DOCUMENT SEGMENT:
PRECIOUS-Gold falls 1% as higher dollar, yields weigh

BY Reuters | TREASURY | 12/28/22 10:36 AM EST


Hawkish Fed mostly factored into gold prices- analyst


Palladium drops 3%


10-year yields hold near highs from Nov. 14

(Adds comments, updates prices)

By Seher Dareen

Dec 28(Reuters) - Gold prices dropped 1% on Wednesday, after reaching a six-month peak in the previous session, as a stronger dollar and higher Treasury yields weighed.

Spot gold fell 0.6% to $1,803.09 per ounce by 12:21 p.m. ET (1721 GMT) after falling to $1,796 earlier in the session. U.S. gold futures were down 0.7% to $1,810.40.

After the corrective pullback and profit-taking, the "outside markets on a daily basis have turned more bearish for the metals," Jim Wyckoff, senior analyst at Kitco Metals, said, referring to the higher dollar and yields.

Both the dollar index and benchmark U.S. 10-year Treasury yields held near their session-highs, weighing on demand for bullion.

Gold has risen around $200 from a more than two-year low hit in September on expectations that the U.S. central bank would slow its pace of interest rate hikes, increasing the appeal of the non-yielding asset.

SOURCE DATA:

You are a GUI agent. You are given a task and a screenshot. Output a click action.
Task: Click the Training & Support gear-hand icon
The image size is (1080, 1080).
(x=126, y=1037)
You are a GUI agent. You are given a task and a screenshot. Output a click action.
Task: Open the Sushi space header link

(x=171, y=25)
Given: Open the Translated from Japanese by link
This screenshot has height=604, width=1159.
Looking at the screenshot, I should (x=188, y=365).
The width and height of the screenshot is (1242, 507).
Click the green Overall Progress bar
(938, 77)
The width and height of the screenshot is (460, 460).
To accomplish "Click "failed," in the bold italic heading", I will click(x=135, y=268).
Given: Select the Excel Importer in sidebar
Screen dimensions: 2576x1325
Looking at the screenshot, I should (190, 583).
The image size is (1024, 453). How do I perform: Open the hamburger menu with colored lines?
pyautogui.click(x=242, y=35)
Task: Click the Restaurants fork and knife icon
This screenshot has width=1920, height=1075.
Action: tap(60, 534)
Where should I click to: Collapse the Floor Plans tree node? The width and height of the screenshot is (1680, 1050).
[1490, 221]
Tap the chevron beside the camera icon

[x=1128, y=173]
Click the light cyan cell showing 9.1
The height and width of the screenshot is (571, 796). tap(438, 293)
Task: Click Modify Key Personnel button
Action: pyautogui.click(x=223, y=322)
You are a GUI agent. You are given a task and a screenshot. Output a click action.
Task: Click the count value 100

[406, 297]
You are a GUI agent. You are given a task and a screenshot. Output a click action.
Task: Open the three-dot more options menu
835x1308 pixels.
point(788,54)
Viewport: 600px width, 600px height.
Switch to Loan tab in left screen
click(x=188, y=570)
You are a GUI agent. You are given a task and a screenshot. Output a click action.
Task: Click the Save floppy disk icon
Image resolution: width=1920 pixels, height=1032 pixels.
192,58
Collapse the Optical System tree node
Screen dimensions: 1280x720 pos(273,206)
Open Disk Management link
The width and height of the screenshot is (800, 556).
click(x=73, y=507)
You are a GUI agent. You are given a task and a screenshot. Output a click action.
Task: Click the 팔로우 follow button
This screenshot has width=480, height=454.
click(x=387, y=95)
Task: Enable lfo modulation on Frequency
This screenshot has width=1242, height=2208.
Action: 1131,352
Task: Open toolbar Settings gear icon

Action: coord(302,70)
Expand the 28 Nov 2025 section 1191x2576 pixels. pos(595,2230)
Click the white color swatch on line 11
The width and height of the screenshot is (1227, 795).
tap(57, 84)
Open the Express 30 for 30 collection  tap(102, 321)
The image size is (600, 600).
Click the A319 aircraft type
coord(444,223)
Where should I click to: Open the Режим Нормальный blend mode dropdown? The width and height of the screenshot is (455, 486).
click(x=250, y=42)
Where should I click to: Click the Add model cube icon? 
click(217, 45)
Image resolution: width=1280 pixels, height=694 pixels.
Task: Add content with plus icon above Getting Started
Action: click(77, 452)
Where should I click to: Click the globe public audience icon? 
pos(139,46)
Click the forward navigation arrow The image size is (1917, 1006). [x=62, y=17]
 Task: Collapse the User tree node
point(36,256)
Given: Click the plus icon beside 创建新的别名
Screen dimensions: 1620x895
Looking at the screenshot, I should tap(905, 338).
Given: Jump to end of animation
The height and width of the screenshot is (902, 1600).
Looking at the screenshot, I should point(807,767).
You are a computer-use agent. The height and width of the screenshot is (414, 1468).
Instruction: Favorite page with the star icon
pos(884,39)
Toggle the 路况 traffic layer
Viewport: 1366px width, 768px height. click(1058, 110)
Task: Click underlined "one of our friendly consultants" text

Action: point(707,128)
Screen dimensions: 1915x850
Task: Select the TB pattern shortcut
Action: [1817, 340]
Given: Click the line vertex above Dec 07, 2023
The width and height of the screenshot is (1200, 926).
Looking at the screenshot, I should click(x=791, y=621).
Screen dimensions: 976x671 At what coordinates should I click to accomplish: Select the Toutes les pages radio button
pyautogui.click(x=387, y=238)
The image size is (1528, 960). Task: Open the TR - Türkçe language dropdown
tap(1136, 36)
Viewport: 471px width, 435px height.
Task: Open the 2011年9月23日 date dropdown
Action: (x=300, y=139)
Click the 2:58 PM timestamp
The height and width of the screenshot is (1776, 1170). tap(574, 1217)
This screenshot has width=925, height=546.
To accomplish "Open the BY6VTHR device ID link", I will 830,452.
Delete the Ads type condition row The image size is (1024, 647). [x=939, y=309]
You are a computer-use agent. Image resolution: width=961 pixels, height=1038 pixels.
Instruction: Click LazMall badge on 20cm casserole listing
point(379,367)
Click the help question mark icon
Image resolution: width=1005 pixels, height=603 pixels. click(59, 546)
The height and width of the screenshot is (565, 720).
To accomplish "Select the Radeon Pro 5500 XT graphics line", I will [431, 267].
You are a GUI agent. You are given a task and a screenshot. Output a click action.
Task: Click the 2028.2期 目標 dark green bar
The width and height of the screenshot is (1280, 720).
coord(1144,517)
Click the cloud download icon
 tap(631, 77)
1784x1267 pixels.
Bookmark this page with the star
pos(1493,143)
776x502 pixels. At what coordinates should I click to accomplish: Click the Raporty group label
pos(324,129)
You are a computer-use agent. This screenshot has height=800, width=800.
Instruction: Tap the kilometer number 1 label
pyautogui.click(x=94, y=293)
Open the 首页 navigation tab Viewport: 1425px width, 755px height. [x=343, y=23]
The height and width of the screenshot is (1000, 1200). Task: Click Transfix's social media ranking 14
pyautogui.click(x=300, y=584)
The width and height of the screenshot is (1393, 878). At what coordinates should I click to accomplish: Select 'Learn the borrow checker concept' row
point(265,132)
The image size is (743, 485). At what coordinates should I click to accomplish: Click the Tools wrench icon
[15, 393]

ACTION ITEM A: List every gold price level in dollars per ounce that the gold market report above gives.
ACTION ITEM B: Go on with the gold market report above, starting after its last sentence.

TASK ANSWER A:
- $1,803.09
- $1,796
- $1,810.40

TASK ANSWER B:
"I see aggressive hawkish monetary policy of the Federal Reserve being mostly factored into prices. You're starting to see inflation back down a little," Wyckoff added. "China is a real wild card right now."

Bullion on Tuesday hit its highest since the end of June on news of China further easing quarantine restrictions, which could spark some gold buying in the top-consumer.

However, hospitals and funeral homes in the region were under intense pressure from surging COVID-19 cases.

Contracts to buy U.S. previously-owned homes fell far more than expected in November, largely due to the Fed's interest rate hikes to curb inflation.

Traders now await Thursday's U.S. weekly initial jobless claims data.